Exercise a - Could you repeat, word for word, the entries from the line containing "The height and width of the screenshot is (302, 433)." through the line containing "tap(388, 389)"?

** start Quoted text **

BBC and Guardian can’t he holier than Abbas

British Foreign office, BBC, European liberal-left devastated by leaked revelations on Israeli settlements, Guardian furious at “weak” and “craven” Palestinian leadership

Robin Shepherd Online

Game over. No way back. An entire edifice of anti-Israeli demonisation definitively consigned to the scrap heap, never to be recycled again. This is the uncompromising message that comes out of yesterday’s revelations on Israeli-Palestinian peace negotiations. To the horror of a European political intelligentsia which has been steadfast to the point of fanatical in its opposition to Israeli “settlements” in east Jerusalem, the Palestinian leadership itself, we now know, has long accepted that the vast majority of Israeli settlements can be considered legitimate and would become part of Israel under any reasonable peace agreement.

This is utterly devastating since it simultaneously shows that everyone from the British Foreign Office and the BBC to the European Commission and the continent’s passionately anti-Israeli NGO community have been adopting a position which was significantly more uncompromising on “settlements” than the Palestinian leadership itself, and also that that same Palestinian leadership had accepted that the so called 1967 “borders” — the gold standard for practically every anti-Israeli polemic around — are irrelevant to the prospects of a lasting peace.

In one of its most resentful leader columns for years, the Guardian was nothing short of apoplectic: not so much with Israel, but with a Palestinian leadership which has effectively blown the credibility of the Guardian’s very own mantras on the MidEast straight out of the water. The Palestinian leadership, the paper declaimed, had been shown to be “weak” and “craven”. Their concessions amounted to “surrender of land Palestinians have lived on for centuries”. And, in words that look alarmingly close to the position adopted by Hamas, “The Palestinian Authority may continue as an employer but, as of today, its legitimacy as negotiators will have all but ended on the Palestinian street.” This is sheer spite.

The Palestinian leadership accepts what any reasonable person has been able to accept for decades. The Guardian then slams them as surrender monkeys. The Guardian newspaper is more hardline against Israel than the Palestinian leadership itself. And bear in mind, as you mull over the implications of that stark and unyielding state of affairs, that the Palestinian Authority is led by Mahmoud Abbas, who is a Holocaust denier.

But it gets worse. The only conceivable way out of this for the anti-Israel community is to turn this all upside down and argue — as analysts, reporters (anyone they can get their hands on) have been doing on the BBC all day — that what this really shows is the extent of Israeli “intransigence”: the Palestinians offer all these concessions, and still the Israelis say no! This was the line adopted by Paul Danahar, the BBC’s MidEast bureau chief, who quite casually averred that, “The Israelis look churlish for turning down major concessions”. Good thing no-one’s taking sides then.

** end Quoted text **
** start Information shown **

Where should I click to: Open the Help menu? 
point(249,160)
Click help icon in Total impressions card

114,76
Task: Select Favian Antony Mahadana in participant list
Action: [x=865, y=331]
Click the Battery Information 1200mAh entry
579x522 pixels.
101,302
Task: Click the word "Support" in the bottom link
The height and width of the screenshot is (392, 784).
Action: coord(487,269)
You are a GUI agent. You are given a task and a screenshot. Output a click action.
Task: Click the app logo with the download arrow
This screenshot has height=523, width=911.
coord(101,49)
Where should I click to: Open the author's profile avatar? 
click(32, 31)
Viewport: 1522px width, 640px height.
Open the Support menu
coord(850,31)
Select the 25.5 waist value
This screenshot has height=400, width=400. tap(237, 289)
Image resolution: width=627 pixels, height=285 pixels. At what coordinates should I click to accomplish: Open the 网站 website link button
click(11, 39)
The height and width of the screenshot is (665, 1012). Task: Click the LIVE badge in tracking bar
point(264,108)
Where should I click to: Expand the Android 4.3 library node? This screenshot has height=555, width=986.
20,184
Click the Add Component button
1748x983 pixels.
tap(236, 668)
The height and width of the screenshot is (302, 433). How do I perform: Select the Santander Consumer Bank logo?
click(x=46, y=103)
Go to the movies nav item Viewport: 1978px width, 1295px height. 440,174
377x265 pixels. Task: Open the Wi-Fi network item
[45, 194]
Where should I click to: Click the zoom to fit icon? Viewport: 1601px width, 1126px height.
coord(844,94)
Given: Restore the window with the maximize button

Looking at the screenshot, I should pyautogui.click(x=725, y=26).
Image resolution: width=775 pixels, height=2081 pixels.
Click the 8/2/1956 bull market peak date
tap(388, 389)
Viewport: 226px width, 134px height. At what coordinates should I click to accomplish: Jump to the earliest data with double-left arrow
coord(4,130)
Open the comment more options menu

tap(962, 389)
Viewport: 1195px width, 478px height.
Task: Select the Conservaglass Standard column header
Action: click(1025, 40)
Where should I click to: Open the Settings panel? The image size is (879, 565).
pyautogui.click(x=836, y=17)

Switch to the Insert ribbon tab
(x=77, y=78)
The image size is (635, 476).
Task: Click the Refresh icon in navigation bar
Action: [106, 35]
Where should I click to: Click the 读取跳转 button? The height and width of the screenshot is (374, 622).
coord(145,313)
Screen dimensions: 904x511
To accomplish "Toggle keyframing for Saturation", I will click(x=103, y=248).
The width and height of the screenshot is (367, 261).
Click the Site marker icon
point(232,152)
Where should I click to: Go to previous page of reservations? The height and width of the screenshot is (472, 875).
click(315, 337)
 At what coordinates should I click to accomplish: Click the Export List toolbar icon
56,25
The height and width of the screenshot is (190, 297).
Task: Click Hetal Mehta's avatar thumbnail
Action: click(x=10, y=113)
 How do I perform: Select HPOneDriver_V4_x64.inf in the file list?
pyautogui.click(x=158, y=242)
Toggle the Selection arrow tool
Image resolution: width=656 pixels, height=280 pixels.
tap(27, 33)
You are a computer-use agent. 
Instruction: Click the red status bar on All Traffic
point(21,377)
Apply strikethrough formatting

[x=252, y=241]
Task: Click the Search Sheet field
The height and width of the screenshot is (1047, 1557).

** end Information shown **

Exercise b - Would you quote, from the commentary on the leaked peace-negotiation revelations, the stretch from "But it gets" through "taking sides then."?

Correct output a -
The height and width of the screenshot is (302, 433). How do I perform: Select the Santander Consumer Bank logo?
click(x=46, y=103)
Go to the movies nav item Viewport: 1978px width, 1295px height. 440,174
377x265 pixels. Task: Open the Wi-Fi network item
[45, 194]
Where should I click to: Click the zoom to fit icon? Viewport: 1601px width, 1126px height.
coord(844,94)
Given: Restore the window with the maximize button

Looking at the screenshot, I should pyautogui.click(x=725, y=26).
Image resolution: width=775 pixels, height=2081 pixels.
Click the 8/2/1956 bull market peak date
tap(388, 389)

Correct output b -
But it gets worse. The only conceivable way out of this for the anti-Israel community is to turn this all upside down and argue — as analysts, reporters (anyone they can get their hands on) have been doing on the BBC all day — that what this really shows is the extent of Israeli “intransigence”: the Palestinians offer all these concessions, and still the Israelis say no! This was the line adopted by Paul Danahar, the BBC’s MidEast bureau chief, who quite casually averred that, “The Israelis look churlish for turning down major concessions”. Good thing no-one’s taking sides then.